Stored data
----

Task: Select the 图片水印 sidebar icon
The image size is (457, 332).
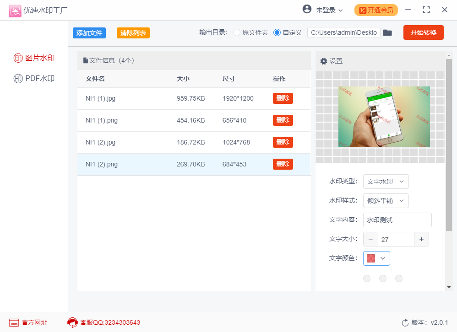Action: [19, 58]
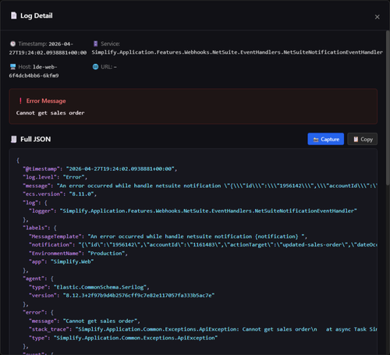Screen dimensions: 390x355
Task: Click the vertical scrollbar of the dialog
Action: click(x=388, y=107)
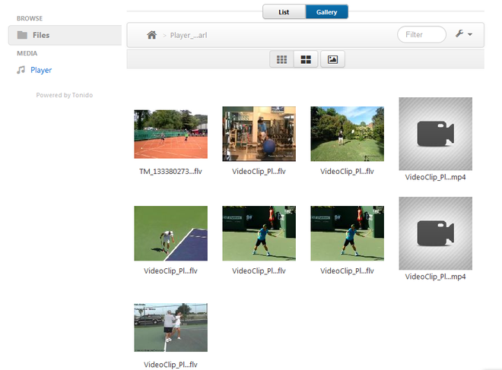This screenshot has width=502, height=370.
Task: Open the Files section in sidebar
Action: pyautogui.click(x=41, y=35)
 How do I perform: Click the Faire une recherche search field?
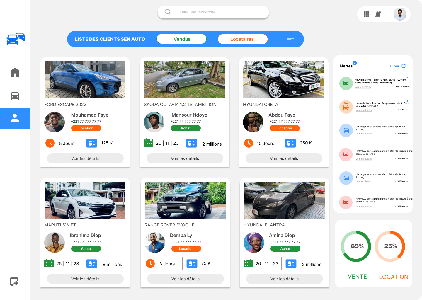(213, 12)
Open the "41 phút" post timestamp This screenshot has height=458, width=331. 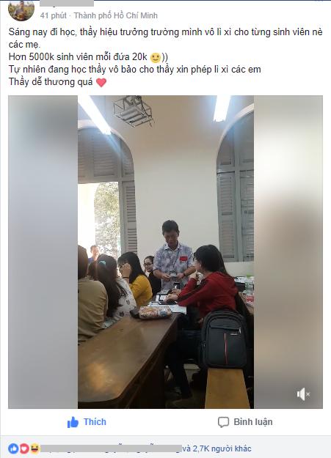(x=54, y=15)
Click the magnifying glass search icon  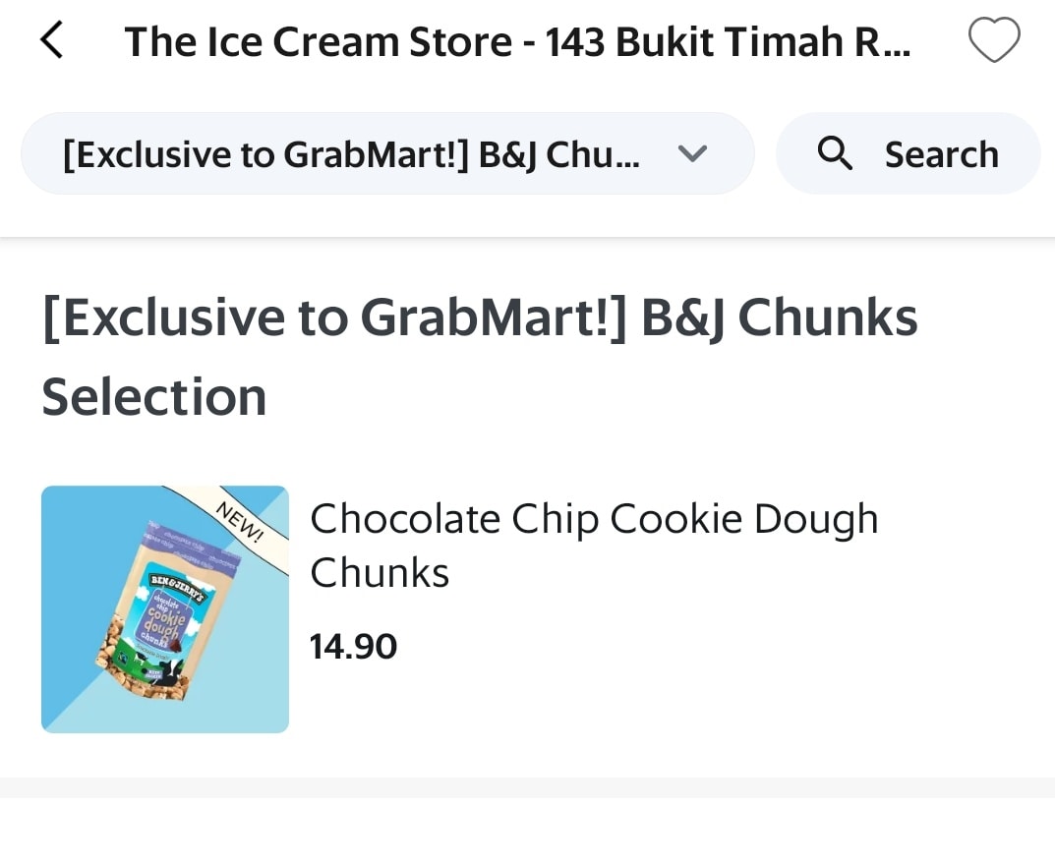tap(835, 153)
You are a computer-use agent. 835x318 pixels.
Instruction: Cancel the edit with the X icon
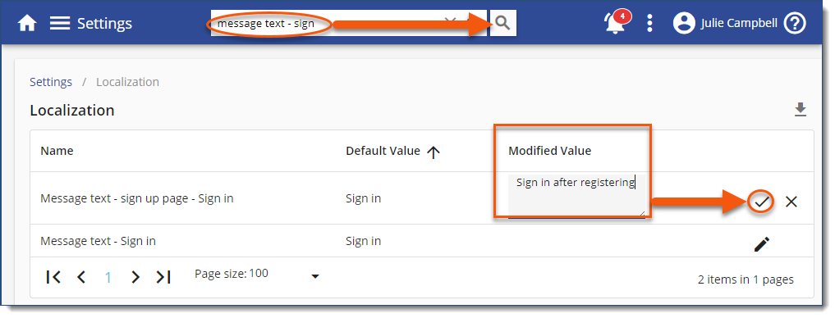(791, 202)
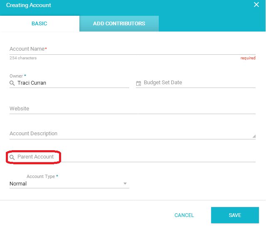
Task: Open the ADD CONTRIBUTORS tab
Action: coord(119,24)
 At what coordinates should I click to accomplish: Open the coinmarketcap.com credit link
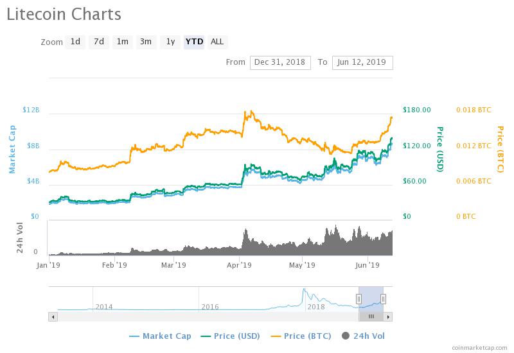(x=479, y=348)
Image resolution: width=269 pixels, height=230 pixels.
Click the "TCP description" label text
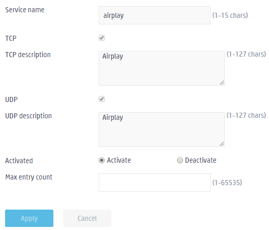pos(28,55)
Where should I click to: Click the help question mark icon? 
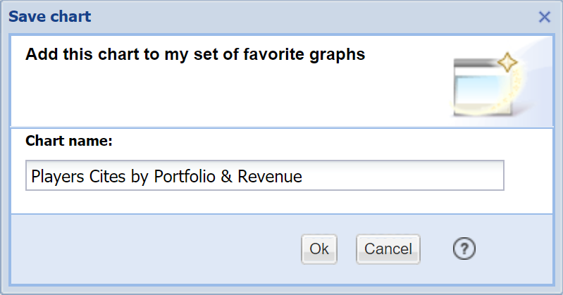[464, 249]
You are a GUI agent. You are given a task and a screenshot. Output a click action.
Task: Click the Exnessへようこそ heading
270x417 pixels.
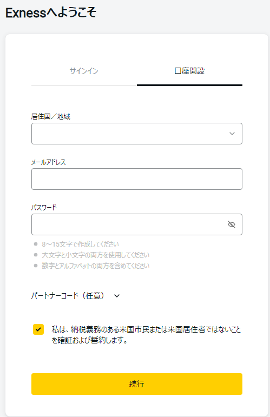coord(51,12)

----

Requirement.
Please report the number of lines in the data that include "agent", with no other words.

Expected output.
2